In particular locations, the stress on the health care system could grow even more acute, as large outbreaks occur in prisons, schools, and isolated communities with limited health care access, such as Native American reservations. As awareness of the pandemic spreads, pressure on emergency departments could mount, with long lines and a need for triage of mild cases and non-influenza cases.
Alongside these health-related burdens, substantial absenteeism from work and school could occur, as sick children stay home, schools with large outbreaks close, and parents are forced to stay home either because of their own illness or to take care of sick children. Key members of the social infrastructure, such as police officers and firefighters, are increasingly home ill. Exposure of healthcare workers to sick patients is continual and antiviral supplies prove inadequate for ongoing prophylaxis of these workers. Retail pharmacies run out of antiviral supplies in late September or earlier, and states face the demand to replenish these supplies from state stockpiles and state Strategic National Stockpile allocations; however, many states lack the ability to move antiviral drugs into the retail supply chain and focus on delivery to hospitals.

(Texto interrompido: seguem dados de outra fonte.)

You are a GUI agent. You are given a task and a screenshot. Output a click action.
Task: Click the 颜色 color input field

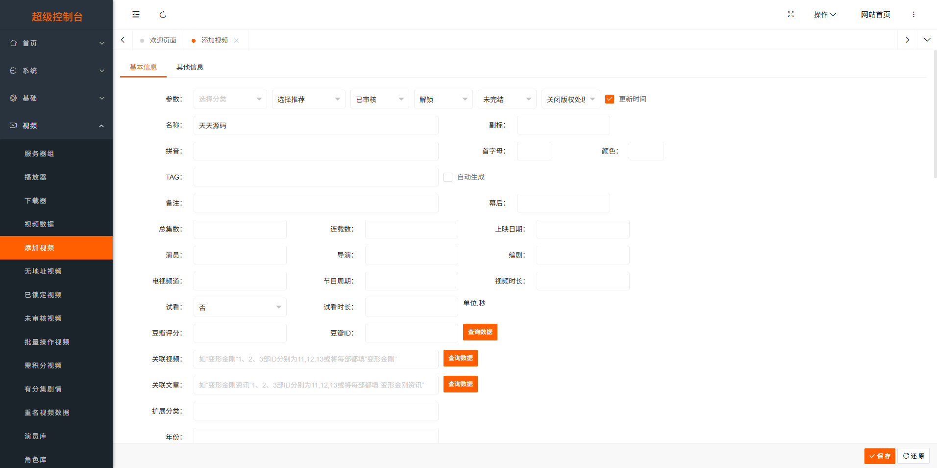point(646,151)
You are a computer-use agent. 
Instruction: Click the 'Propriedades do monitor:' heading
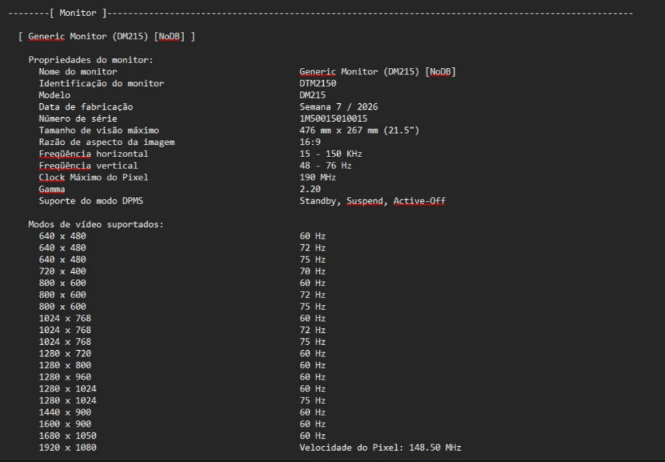90,60
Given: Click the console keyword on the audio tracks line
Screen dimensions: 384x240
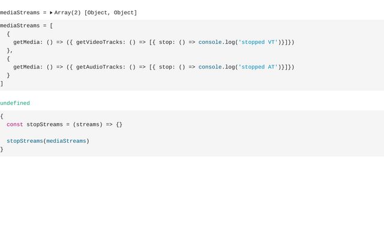Looking at the screenshot, I should [210, 67].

Hospitals face competing pressures to dispense antiviral drugs for prophylaxis of their workers, to provide them to patients appearing in the emergency room, or to save them for the sickest admitted patients. Debates intensify about the value of antiviral use for long-term prophylaxis or early treatment for mild infection in high-risk groups such as pregnant women and immunocompromised patients, treatment of severely ill patients, and prophylaxis of essential healthcare workers.
In this model scenario, around October 15, as the epidemic peaks, a major supply of 2009-H1N1 influenza vaccine becomes available. Immunization starts within days, with considerable geographical variation in the rate at which administration occurs. Immunization of priority groups is completed by early or mid-November, resulting in immunity in vaccinated adults by mid-late November, as the epidemic wanes in most populations. Children require two doses and do not acquire immunity until December, when new infections will have become rare.
By the end of 2009, 60 to 120 million Americans would have experienced symptomatic infection with 2009-H1N1; nearly 1 to 2 million would have been hospitalized, with about 150,000-300,000 cared for in ICUs; and somewhere between 30,000 and 90,000 people would have died, the majority of them under 50 years of age.
We emphasize that this is a plausible scenario, not a prediction. By way of comparison, it is less severe by a factor of three (in terms of expected deaths per capita) than the “reasonable worst case” planning assumptions, publicized by the UK government, for the H1N1 resurgence in that country.
1 The United States has 20 ICU beds/100,000 population. The number of ICU beds available for pediatric patients is especially limited.
2 The United States has 211 hospital beds/100,000 population.